Rewrite the entries below, replacing every occurrence of "sidebar" with "side panel" and leaving everything else unchanged.

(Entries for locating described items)
================
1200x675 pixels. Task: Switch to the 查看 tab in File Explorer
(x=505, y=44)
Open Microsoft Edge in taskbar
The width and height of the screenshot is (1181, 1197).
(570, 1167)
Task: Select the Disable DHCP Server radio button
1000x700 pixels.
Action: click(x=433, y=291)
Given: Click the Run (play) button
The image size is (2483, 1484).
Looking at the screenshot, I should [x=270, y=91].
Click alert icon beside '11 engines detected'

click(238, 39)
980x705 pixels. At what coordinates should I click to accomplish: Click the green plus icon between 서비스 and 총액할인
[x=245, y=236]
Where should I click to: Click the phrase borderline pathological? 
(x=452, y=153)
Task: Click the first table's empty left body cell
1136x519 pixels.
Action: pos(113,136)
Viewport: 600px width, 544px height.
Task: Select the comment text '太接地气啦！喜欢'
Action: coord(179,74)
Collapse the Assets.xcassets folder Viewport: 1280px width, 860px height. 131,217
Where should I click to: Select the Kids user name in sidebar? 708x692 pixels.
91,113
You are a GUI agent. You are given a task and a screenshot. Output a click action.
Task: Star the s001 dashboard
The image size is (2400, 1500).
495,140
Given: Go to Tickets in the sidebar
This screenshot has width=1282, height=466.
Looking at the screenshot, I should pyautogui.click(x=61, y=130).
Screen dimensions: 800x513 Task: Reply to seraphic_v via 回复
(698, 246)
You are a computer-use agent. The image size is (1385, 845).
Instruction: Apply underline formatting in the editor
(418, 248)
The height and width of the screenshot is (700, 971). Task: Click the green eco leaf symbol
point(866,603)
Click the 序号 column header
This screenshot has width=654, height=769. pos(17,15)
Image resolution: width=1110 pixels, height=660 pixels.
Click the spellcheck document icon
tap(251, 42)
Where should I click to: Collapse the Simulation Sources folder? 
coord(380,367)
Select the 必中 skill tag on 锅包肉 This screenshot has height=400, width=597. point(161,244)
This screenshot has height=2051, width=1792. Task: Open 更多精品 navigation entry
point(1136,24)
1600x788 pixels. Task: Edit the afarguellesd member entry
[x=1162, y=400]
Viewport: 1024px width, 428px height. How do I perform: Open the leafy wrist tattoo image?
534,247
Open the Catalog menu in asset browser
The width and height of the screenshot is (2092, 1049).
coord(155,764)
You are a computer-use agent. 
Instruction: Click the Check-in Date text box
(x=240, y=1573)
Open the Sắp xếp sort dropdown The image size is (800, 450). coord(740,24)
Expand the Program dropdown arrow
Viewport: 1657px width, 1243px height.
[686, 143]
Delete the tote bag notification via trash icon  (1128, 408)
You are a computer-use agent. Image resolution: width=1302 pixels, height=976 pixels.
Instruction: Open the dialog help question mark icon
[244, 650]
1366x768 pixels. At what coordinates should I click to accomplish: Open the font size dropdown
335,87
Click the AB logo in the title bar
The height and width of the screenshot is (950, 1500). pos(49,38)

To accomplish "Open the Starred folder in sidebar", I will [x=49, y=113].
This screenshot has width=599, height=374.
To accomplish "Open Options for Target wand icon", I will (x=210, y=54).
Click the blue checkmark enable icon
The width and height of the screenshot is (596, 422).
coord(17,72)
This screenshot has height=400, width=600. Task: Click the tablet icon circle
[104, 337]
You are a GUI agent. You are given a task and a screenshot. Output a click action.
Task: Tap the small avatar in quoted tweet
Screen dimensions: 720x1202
================
→ **Finished answer**:
1200x675 pixels. Task: Switch to the 查看 tab in File Explorer
(x=505, y=44)
Open Microsoft Edge in taskbar
The width and height of the screenshot is (1181, 1197).
(570, 1167)
Task: Select the Disable DHCP Server radio button
1000x700 pixels.
Action: click(x=433, y=291)
Given: Click the Run (play) button
The image size is (2483, 1484).
Looking at the screenshot, I should [x=270, y=91].
Click alert icon beside '11 engines detected'

click(238, 39)
980x705 pixels. At what coordinates should I click to accomplish: Click the green plus icon between 서비스 and 총액할인
[x=245, y=236]
Where should I click to: Click the phrase borderline pathological? 
(x=452, y=153)
Task: Click the first table's empty left body cell
1136x519 pixels.
Action: pos(113,136)
Viewport: 600px width, 544px height.
Task: Select the comment text '太接地气啦！喜欢'
Action: coord(179,74)
Collapse the Assets.xcassets folder Viewport: 1280px width, 860px height. 131,217
Where should I click to: Select the Kids user name in side panel? 708x692 pixels.
91,113
You are a GUI agent. You are given a task and a screenshot. Output a click action.
Task: Star the s001 dashboard
The image size is (2400, 1500).
495,140
Given: Go to Tickets in the side panel
This screenshot has width=1282, height=466.
Looking at the screenshot, I should pyautogui.click(x=61, y=130).
Screen dimensions: 800x513 Task: Reply to seraphic_v via 回复
(698, 246)
You are a computer-use agent. The image size is (1385, 845).
Instruction: Apply underline formatting in the editor
(418, 248)
The height and width of the screenshot is (700, 971). Task: Click the green eco leaf symbol
point(866,603)
Click the 序号 column header
This screenshot has width=654, height=769. pos(17,15)
Image resolution: width=1110 pixels, height=660 pixels.
Click the spellcheck document icon
tap(251, 42)
Where should I click to: Collapse the Simulation Sources folder? 
coord(380,367)
Select the 必中 skill tag on 锅包肉 This screenshot has height=400, width=597. point(161,244)
This screenshot has height=2051, width=1792. Task: Open 更多精品 navigation entry
point(1136,24)
1600x788 pixels. Task: Edit the afarguellesd member entry
[x=1162, y=400]
Viewport: 1024px width, 428px height. How do I perform: Open the leafy wrist tattoo image?
534,247
Open the Catalog menu in asset browser
The width and height of the screenshot is (2092, 1049).
coord(155,764)
You are a computer-use agent. 
Instruction: Click the Check-in Date text box
(x=240, y=1573)
Open the Sắp xếp sort dropdown The image size is (800, 450). coord(740,24)
Expand the Program dropdown arrow
Viewport: 1657px width, 1243px height.
[686, 143]
Delete the tote bag notification via trash icon  (1128, 408)
You are a computer-use agent. Image resolution: width=1302 pixels, height=976 pixels.
Instruction: Open the dialog help question mark icon
[244, 650]
1366x768 pixels. At what coordinates should I click to accomplish: Open the font size dropdown
335,87
Click the AB logo in the title bar
The height and width of the screenshot is (950, 1500). pos(49,38)

To accomplish "Open the Starred folder in side panel", I will [x=49, y=113].
This screenshot has width=599, height=374.
To accomplish "Open Options for Target wand icon", I will (x=210, y=54).
Click the blue checkmark enable icon
The width and height of the screenshot is (596, 422).
coord(17,72)
This screenshot has height=400, width=600. Task: Click the tablet icon circle
[104, 337]
You are a GUI agent. You are given a task and a screenshot. Output a click action.
Task: Tap the small avatar in quoted tweet
Screen dimensions: 720x1202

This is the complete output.